→ Task to carry out
Update the lines from the one containing "Select the Berea Mail Footprint legend swatch" through the one containing "click(x=242, y=352)", inclusive, by replacing "legend swatch" with "legend key" and leaving everything else unchanged. Return only those lines, without the pictures.

→ Exercise input
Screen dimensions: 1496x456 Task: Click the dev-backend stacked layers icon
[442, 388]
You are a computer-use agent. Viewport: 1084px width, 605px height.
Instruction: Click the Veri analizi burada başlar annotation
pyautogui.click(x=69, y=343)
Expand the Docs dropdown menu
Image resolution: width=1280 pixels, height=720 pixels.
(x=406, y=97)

==

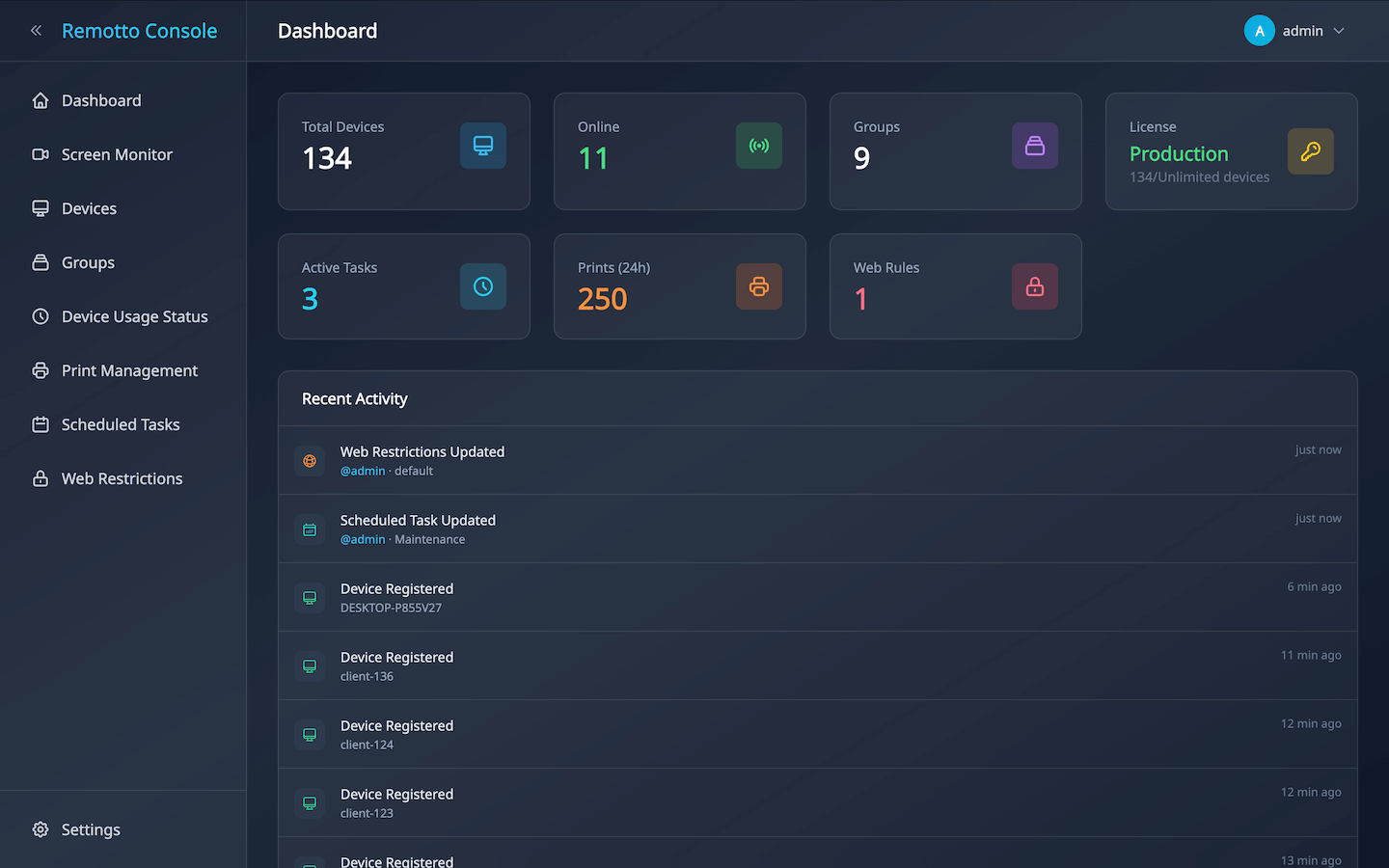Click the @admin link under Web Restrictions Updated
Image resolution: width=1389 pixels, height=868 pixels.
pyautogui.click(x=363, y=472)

==

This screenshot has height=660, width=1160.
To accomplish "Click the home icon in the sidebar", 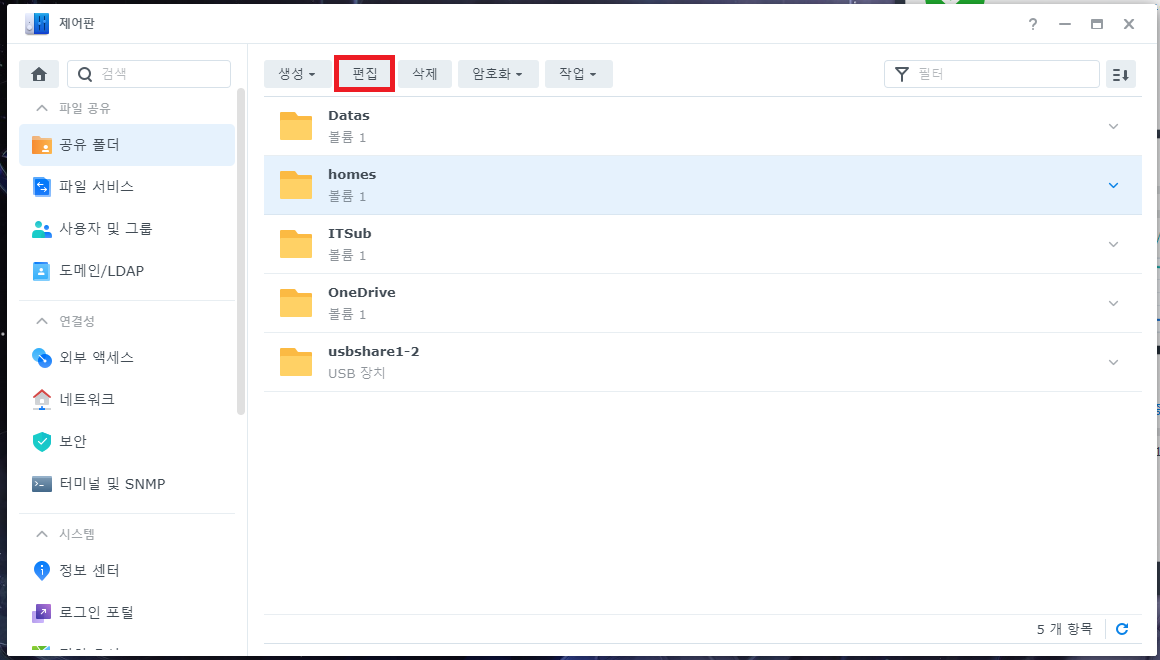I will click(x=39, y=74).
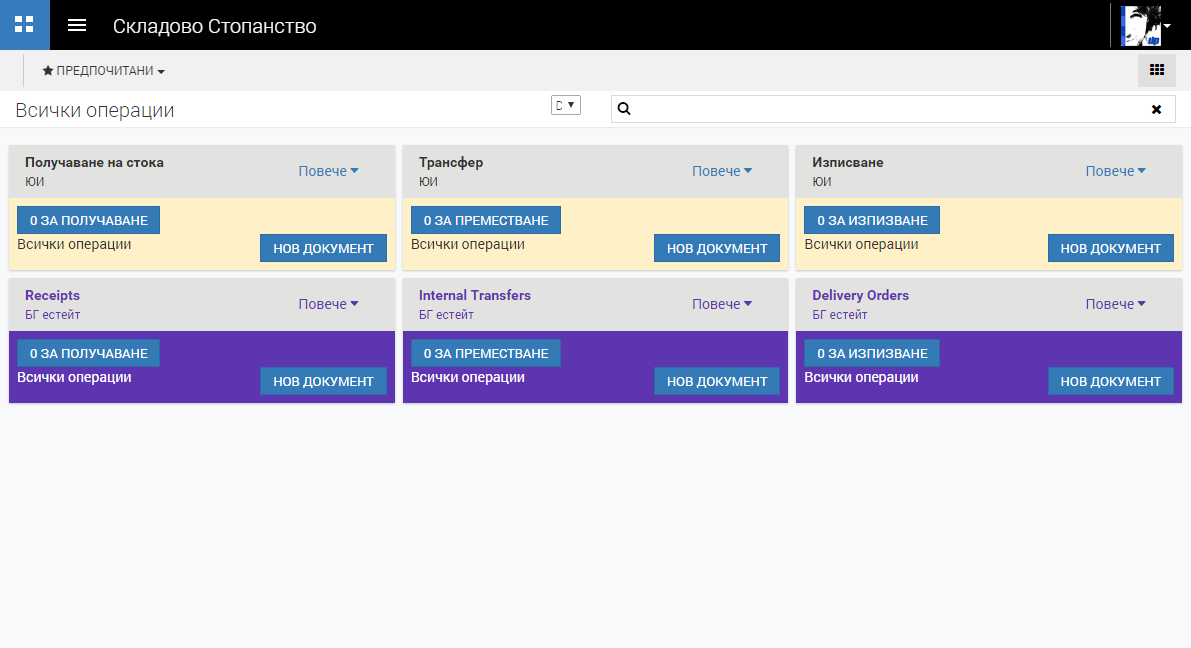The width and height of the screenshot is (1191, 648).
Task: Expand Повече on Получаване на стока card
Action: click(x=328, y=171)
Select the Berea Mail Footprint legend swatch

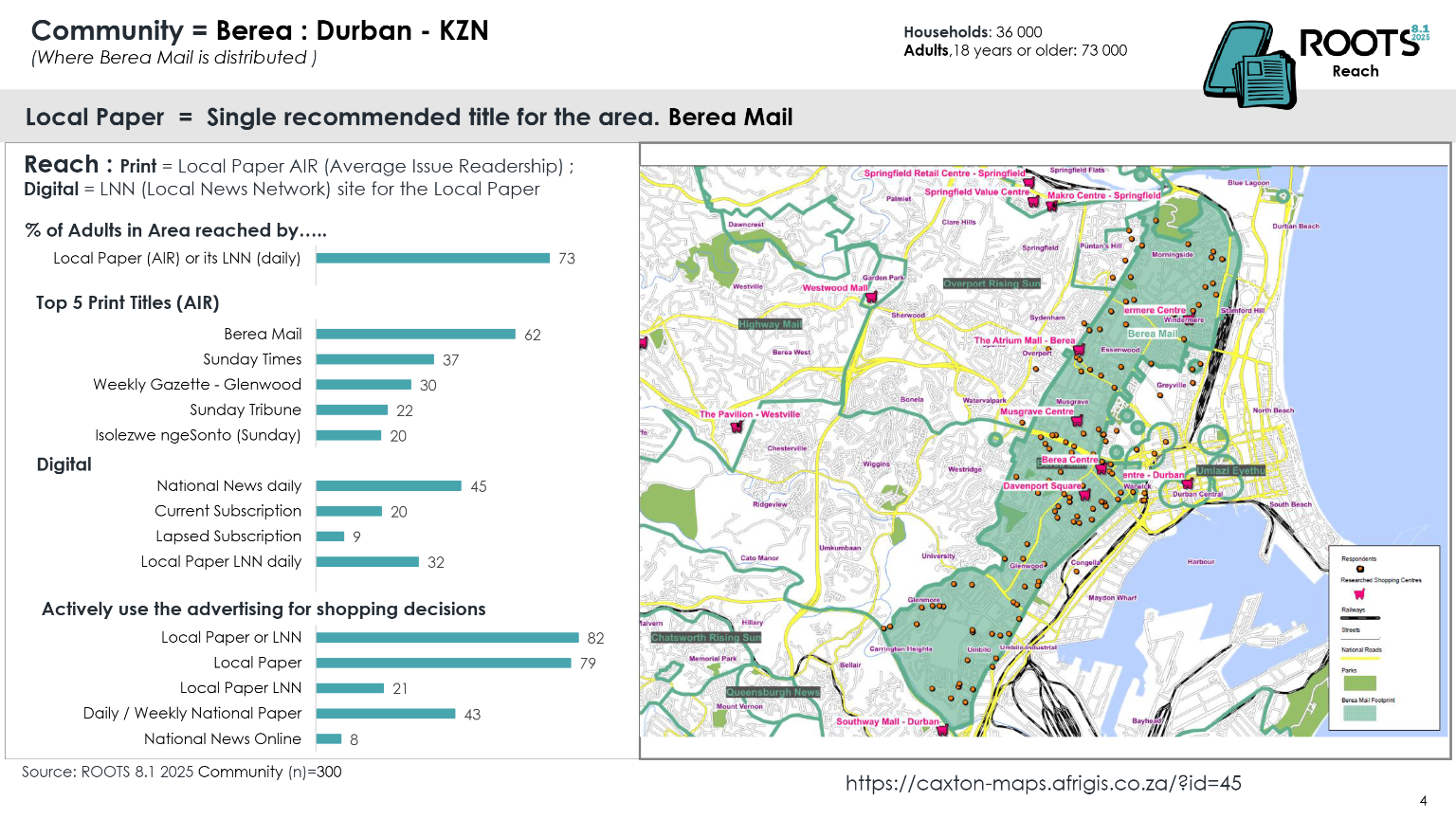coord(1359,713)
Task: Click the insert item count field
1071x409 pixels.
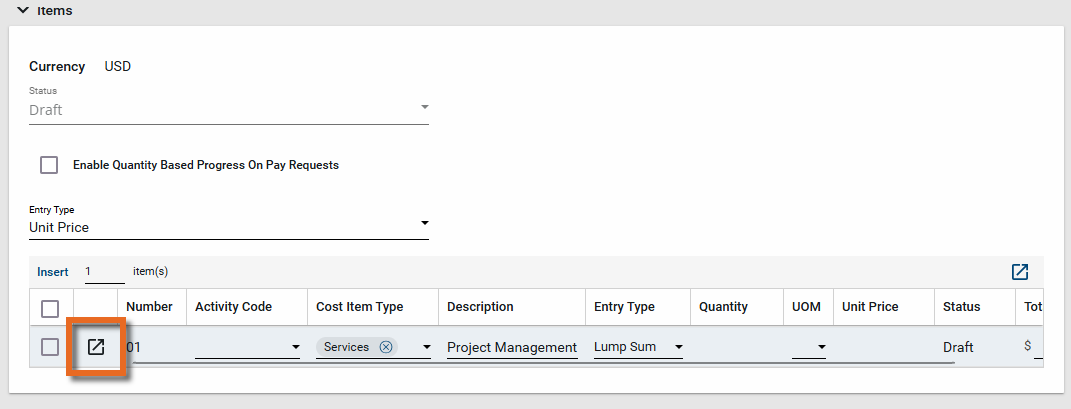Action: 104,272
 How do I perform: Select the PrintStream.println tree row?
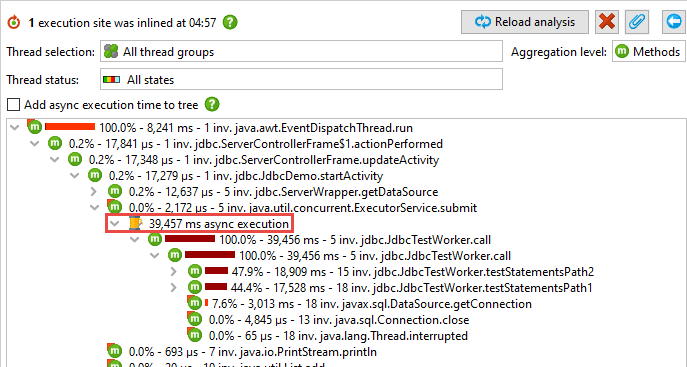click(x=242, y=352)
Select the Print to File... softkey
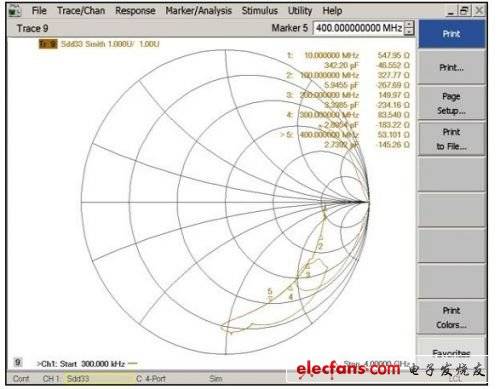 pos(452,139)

→ Task answer
Select the Berea Mail Footprint legend key

coord(1359,713)
Task: Click the insert item count field
1071x409 pixels.
Action: 104,272
 How do I perform: Select the PrintStream.println tree row?
click(x=242, y=352)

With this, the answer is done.